### ABOUT THIS EXERCISE:
Reproduce the column on the Savile scandal in full, word for word, before the records.

### TEXT UNDER STUDY:
JANET STREET PORTER: Your tragic Savile letters show this isn’t just hysteria
By Janet Street Porter
5 November 2012
The BBC has decided not to broadcast repeats of Top Of The Pops hosted by Jimmy Savile, as if belatedly culling the evil court jester from our screens constitutes an act of cultural cleansing.
Since I discussed the scandal on Question Time on October 4, the day after ITV broadcast their shocking documentary, I have received a huge number of emails and letters.
Every day brings more revelations — involving hospitals, prisons and places where vulnerable people thought they were safe….
Stories of abuse going back half a century are being told for the very first time, and there are calls for previous investigations into abuse at children’s homes in Wales and in Jersey to be re-opened.
The initial exposure of Savile has uncovered abuse that seems to have permeated every aspect of society, unacceptable behaviour that those in authority accepted for decades. Only last week, Rick Parfitt of Status Quo blithely told a female journalist ‘everybody was at it’ at Top Of The Pops ‘…there was a lot of groping’.
Yesterday, a newspaper asserted that the unit investigating sexual misconduct at the Corporation has received complaints involving 29 BBC staff and presenters.

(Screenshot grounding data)
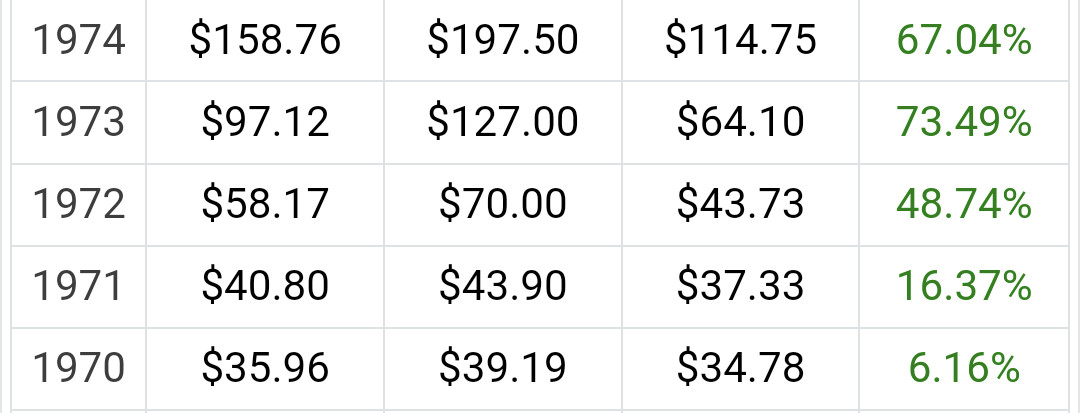
Task: Click the 1974 year cell
Action: coord(79,41)
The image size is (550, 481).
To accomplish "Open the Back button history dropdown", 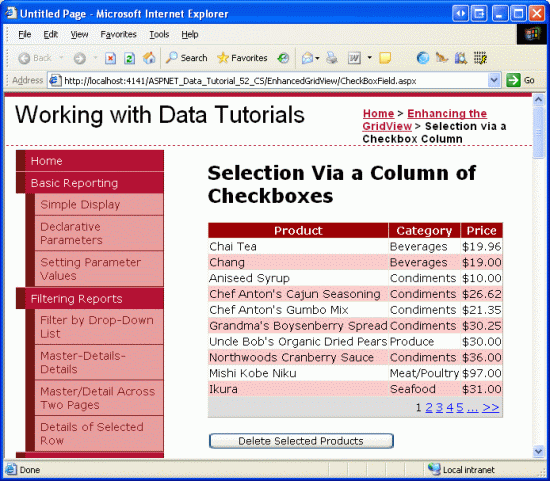I will [61, 58].
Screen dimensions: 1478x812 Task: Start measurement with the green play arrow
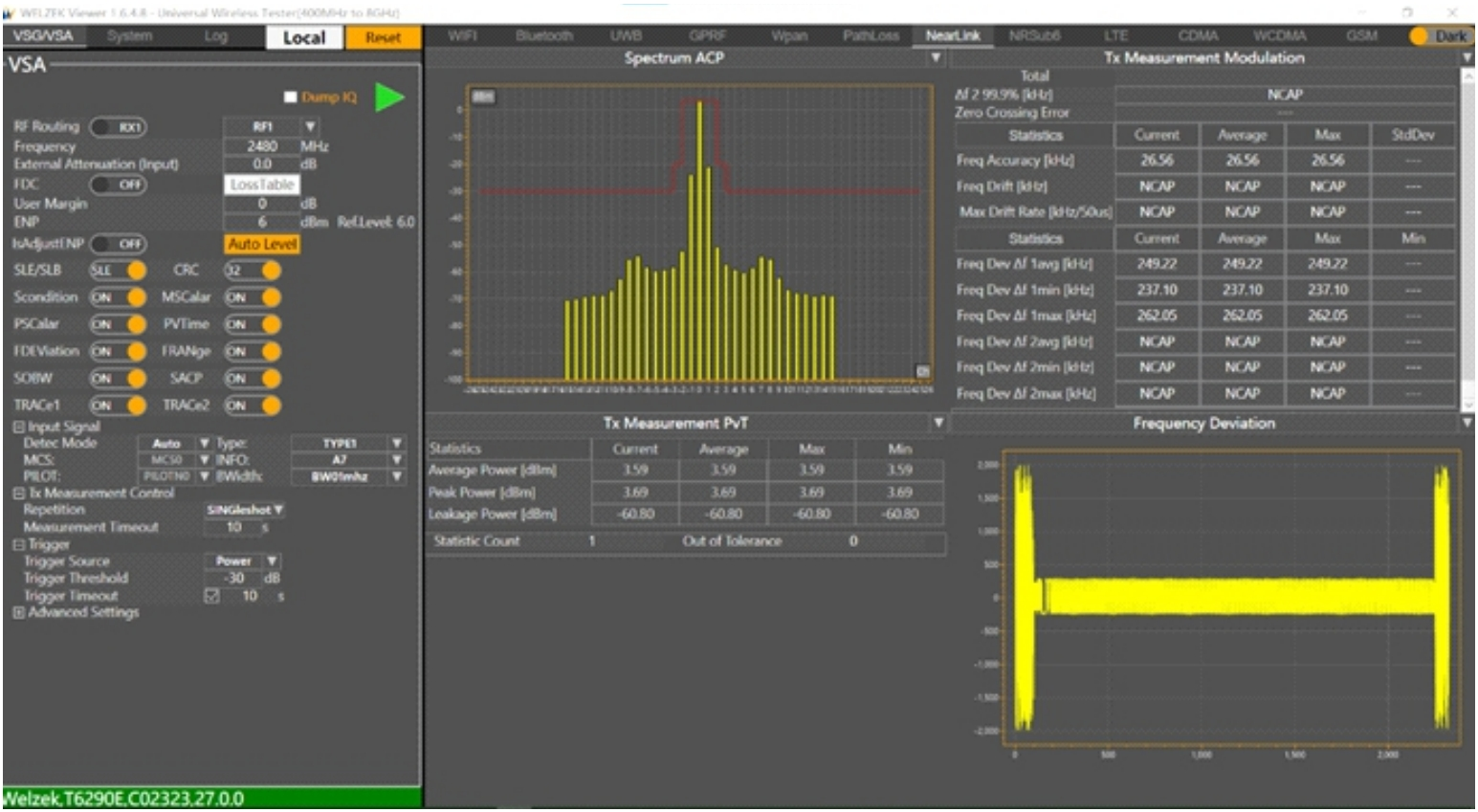pos(388,98)
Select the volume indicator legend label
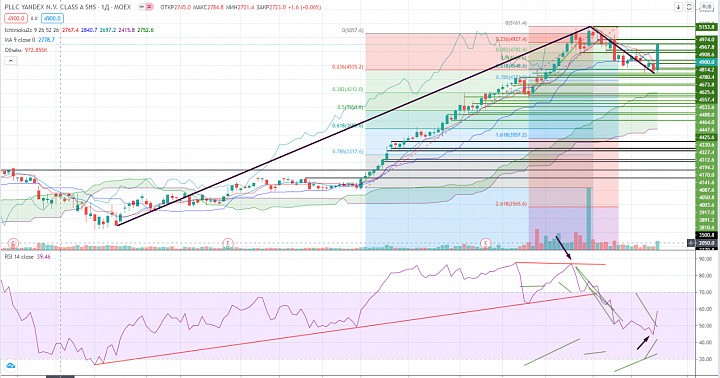Viewport: 720px width, 378px height. click(x=14, y=50)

### ANSWER TO THE PROBLEM:
JANET STREET PORTER: Your tragic Savile letters show this isn’t just hysteria
By Janet Street Porter
5 November 2012
The BBC has decided not to broadcast repeats of Top Of The Pops hosted by Jimmy Savile, as if belatedly culling the evil court jester from our screens constitutes an act of cultural cleansing.
Since I discussed the scandal on Question Time on October 4, the day after ITV broadcast their shocking documentary, I have received a huge number of emails and letters.
Every day brings more revelations — involving hospitals, prisons and places where vulnerable people thought they were safe….
Stories of abuse going back half a century are being told for the very first time, and there are calls for previous investigations into abuse at children’s homes in Wales and in Jersey to be re-opened.
The initial exposure of Savile has uncovered abuse that seems to have permeated every aspect of society, unacceptable behaviour that those in authority accepted for decades. Only last week, Rick Parfitt of Status Quo blithely told a female journalist ‘everybody was at it’ at Top Of The Pops ‘…there was a lot of groping’.
Yesterday, a newspaper asserted that the unit investigating sexual misconduct at the Corporation has received complaints involving 29 BBC staff and presenters.